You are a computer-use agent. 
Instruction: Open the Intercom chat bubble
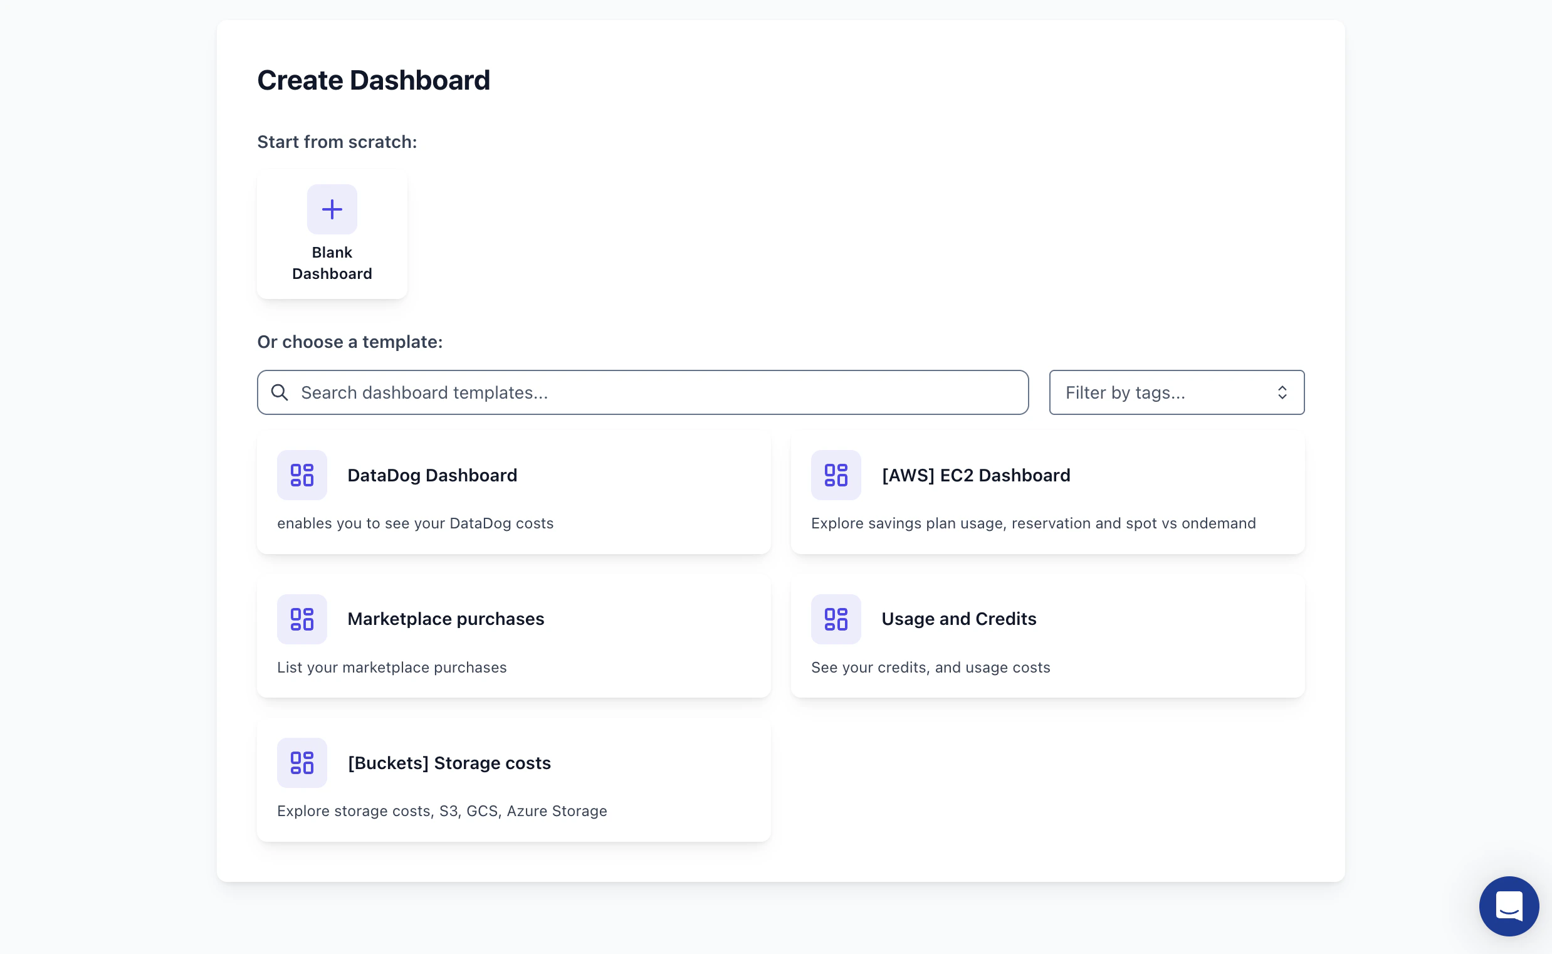point(1508,906)
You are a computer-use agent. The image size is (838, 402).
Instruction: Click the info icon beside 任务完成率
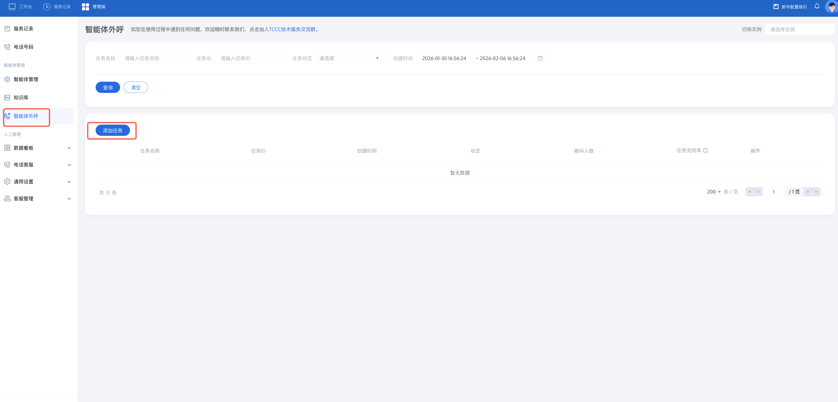point(705,150)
=-=-=
▶ **What to do**
Wherever a line in the data above holds the word "agent", copy that line.

▶ **Task output**
You are a computer-use agent. 
You are a computer-use agent. The image size is (838, 402).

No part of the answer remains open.